Rinascimento #3

Brescia - 29/01/2015 : 06/04/2015

A Brescia rivive il Rinascimento partendo da quattro grandi ambasciatori: Giorgione e Savoldo, Fra Bartolomeo, Raffaello, grazie al patrimonio straordinario della Pinacoteca Tosio Martinengo e a opere illustri da musei nazionali e internazionali.

Informazioni

Comunicato stampa

È Raffaello il nuovo protagonista di RINASCIMENTO, dopo Giorgione e Savoldo e Fra’ Bartolomeo, con il pittore urbinate si completa il progetto di Fondazione Brescia Musei.

L’esposizione nasce con l’obiettivo di riunire i frammenti che costituivano la Pala Baronci (1500 - 1501), considerata l’opera prima di Raffaello che vi lavorò a soli 17 anni con un aiuto, il pittore Evangelista da Pian di Meleto.

La pala, che ha come tema l’incoronazione di San Nicola da Tolentino, fu commissionata al giovane artista per la chiesa di Sant’Agostino a Città di Castello (PG)

Nel 1789, a causa di un terremoto, fu gravemente danneggiata e le parti superstiti furono disperse tra varie collezioni.

Con il terzo episodio di RINASCIMENTO vengono riunite a Brescia, presso Museo di Santa Giulia, tutte le parti a oggi individuate in collezioni pubbliche, così l’Angelo, uno dei capolavori di Pinacoteca Tosio Martinengo, sarà accostato a tre prestiti straordinari: un secondo Angelo proveniente da Musée du Louvre di Parigi, L’Eterno Padre e la Vergine da Museo Nazionale di Capodimonte di Napoli.

Inoltre, Pala Baronci vedrà al suo fianco il disegno preparatorio realizzato da Raffaello, in prestito da Palais des Beaux Arts di Lille: un documento fondamentale per ricostruire l’originaria fisionomia dell’opera.
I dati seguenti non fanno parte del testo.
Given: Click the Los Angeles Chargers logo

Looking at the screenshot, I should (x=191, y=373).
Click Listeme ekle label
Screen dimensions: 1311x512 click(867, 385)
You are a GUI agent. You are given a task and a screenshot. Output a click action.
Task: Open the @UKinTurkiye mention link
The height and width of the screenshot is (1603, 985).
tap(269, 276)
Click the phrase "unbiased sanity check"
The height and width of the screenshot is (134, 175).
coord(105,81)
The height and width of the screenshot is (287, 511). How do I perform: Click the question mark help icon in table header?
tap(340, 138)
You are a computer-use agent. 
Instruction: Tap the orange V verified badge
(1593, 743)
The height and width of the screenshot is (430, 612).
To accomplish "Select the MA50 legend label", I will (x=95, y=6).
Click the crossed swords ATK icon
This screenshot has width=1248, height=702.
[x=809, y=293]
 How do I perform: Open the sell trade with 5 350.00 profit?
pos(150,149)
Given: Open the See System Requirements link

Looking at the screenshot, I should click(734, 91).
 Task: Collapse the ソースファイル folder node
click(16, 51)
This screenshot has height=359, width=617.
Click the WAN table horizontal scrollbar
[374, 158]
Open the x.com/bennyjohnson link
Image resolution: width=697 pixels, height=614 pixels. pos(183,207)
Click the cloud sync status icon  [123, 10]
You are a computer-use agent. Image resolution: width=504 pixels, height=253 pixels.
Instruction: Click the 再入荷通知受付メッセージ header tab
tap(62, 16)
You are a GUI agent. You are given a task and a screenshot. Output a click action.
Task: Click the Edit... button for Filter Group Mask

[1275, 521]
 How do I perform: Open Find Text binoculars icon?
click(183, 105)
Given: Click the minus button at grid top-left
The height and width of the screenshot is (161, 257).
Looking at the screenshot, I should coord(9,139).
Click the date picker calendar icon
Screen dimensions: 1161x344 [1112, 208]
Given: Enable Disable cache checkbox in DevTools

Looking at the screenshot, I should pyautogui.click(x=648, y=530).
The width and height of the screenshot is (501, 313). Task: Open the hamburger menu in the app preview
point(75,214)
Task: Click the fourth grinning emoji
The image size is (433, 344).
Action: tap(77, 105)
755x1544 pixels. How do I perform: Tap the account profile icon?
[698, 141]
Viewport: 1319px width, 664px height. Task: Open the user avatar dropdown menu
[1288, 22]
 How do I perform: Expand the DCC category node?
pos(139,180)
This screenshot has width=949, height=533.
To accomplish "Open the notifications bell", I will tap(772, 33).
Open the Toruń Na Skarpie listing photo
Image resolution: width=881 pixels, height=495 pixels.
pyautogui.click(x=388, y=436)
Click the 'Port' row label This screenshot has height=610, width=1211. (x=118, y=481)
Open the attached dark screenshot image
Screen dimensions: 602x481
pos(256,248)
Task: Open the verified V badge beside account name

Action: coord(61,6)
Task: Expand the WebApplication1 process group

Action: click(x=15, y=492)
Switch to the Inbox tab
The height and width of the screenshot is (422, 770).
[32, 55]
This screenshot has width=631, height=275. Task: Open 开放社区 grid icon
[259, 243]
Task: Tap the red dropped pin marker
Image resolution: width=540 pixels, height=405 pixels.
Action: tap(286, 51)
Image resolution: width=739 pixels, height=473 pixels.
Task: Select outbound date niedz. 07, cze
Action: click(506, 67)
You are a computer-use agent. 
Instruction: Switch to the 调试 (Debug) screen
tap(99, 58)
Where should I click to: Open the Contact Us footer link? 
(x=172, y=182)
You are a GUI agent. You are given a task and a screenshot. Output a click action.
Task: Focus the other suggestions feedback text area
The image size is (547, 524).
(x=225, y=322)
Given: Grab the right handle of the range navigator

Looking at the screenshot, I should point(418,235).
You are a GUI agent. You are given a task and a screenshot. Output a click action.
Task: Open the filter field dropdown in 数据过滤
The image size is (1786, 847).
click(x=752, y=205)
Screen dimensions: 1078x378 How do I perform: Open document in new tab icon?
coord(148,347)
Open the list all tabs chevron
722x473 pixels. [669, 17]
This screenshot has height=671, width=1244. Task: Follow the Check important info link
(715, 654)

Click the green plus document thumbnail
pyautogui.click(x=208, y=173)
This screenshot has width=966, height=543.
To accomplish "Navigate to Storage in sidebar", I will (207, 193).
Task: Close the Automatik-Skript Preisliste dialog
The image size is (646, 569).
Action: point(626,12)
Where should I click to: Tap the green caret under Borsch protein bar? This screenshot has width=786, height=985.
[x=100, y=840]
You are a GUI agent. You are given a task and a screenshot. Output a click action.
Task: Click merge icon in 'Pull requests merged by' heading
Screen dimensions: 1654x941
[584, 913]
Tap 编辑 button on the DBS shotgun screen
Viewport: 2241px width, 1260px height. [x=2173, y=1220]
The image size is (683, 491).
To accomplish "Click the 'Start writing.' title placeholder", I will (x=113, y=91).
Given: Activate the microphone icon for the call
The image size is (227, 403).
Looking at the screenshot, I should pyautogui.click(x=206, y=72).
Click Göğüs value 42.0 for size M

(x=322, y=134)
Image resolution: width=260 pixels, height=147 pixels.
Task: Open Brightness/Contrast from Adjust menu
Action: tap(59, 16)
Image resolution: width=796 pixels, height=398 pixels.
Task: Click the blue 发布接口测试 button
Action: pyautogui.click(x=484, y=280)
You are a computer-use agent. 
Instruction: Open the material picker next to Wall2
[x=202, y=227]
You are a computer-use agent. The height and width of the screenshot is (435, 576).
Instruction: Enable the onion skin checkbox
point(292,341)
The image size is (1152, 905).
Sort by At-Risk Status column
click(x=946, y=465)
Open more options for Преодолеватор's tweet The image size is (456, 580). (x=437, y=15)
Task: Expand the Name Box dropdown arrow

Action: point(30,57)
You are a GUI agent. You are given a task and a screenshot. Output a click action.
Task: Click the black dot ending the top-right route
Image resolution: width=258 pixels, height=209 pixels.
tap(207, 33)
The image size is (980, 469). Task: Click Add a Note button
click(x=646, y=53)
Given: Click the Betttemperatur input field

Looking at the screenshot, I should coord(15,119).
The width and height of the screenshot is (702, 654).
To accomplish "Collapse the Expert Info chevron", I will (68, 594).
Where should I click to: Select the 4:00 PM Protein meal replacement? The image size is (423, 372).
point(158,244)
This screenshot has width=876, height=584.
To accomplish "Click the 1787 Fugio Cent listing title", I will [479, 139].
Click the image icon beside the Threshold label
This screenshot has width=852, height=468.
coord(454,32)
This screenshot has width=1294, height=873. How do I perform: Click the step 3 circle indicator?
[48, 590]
Completa l’esposizione la copia parziale della Pala Baronci realizzata da Ermenegildo Costantini (1791), in prestito da Città di Castello.

Il terzo episodio di RINASCIMENTO riconferma la vocazione del progetto: un incontro con l’arte dentro e fuori al museo, grazie al ricco programma di attività culturali, dal corso di storia dell’arte alle visite guidate per scoprire le mostre e la città, dagli appuntamenti al museo ai laboratori didattici per bambini e adulti. Oltre al catalogo cartaceo, edito da Sagep, sarà disponibile un e-book in italiano e in inglese che sarà anche consultabile in mostra tramite monitor touch screen, per permettere ai visitatori di approfondire i contenuti scientifici in modo dinamico e interattivo.